Article in NYT: What Really Makes us Fat
http://www.nytimes.com/2012/07/01/opinion/sunday/what-really-makes-us-fat.html
Exerpt:
What was done by Dr. Ludwig’s team has never been done before. First they took obese subjects and effectively semi-starved them until they’d lost 10 to 15 percent of their weight. Such weight-reduced subjects are particularly susceptible to gaining the weight back. Their energy expenditure drops precipitously and they burn fewer calories than people who naturally weigh the same. This means they have to continually fight their hunger just to maintain their weight loss.

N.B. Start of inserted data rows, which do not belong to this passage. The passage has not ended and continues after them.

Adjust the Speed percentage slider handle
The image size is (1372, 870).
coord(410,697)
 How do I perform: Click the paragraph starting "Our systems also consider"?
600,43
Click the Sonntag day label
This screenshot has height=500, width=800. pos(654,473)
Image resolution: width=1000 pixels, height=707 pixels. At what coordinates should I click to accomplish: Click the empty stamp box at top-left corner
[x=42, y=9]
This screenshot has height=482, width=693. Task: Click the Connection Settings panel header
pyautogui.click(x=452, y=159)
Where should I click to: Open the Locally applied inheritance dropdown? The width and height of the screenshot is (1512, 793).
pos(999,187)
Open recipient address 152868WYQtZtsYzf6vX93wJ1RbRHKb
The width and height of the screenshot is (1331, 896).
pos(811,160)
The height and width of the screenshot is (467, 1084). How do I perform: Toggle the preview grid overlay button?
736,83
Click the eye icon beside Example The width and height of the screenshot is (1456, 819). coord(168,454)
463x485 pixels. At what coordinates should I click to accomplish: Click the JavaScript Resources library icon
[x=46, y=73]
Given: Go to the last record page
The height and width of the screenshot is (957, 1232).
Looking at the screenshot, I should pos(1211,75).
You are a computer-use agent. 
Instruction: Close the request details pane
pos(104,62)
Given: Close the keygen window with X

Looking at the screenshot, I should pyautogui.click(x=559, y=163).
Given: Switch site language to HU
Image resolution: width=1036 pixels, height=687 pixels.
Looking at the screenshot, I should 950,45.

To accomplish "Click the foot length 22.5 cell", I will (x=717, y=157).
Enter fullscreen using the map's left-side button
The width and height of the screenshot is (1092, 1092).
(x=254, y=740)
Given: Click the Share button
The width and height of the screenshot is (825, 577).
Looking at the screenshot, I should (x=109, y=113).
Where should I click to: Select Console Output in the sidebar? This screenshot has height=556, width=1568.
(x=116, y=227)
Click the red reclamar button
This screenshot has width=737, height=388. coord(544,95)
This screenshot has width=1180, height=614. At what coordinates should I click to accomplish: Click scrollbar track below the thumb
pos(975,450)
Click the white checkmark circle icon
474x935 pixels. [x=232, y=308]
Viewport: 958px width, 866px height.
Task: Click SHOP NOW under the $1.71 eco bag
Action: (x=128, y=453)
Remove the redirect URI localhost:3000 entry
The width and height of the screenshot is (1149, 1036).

The belief is that weight loss causes “metabolic adaptations," which make it almost inevitable that the weight will return. Dr. Ludwig’s team then measured how many calories these weight-reduced subjects expended daily, and that’s how many they fed them. But now the subjects were rotated through three very different diets, one month for each. They ate the same amount of calories on all three, equal to what they were expending after their weight loss, but the nutrient composition of the diets was very different.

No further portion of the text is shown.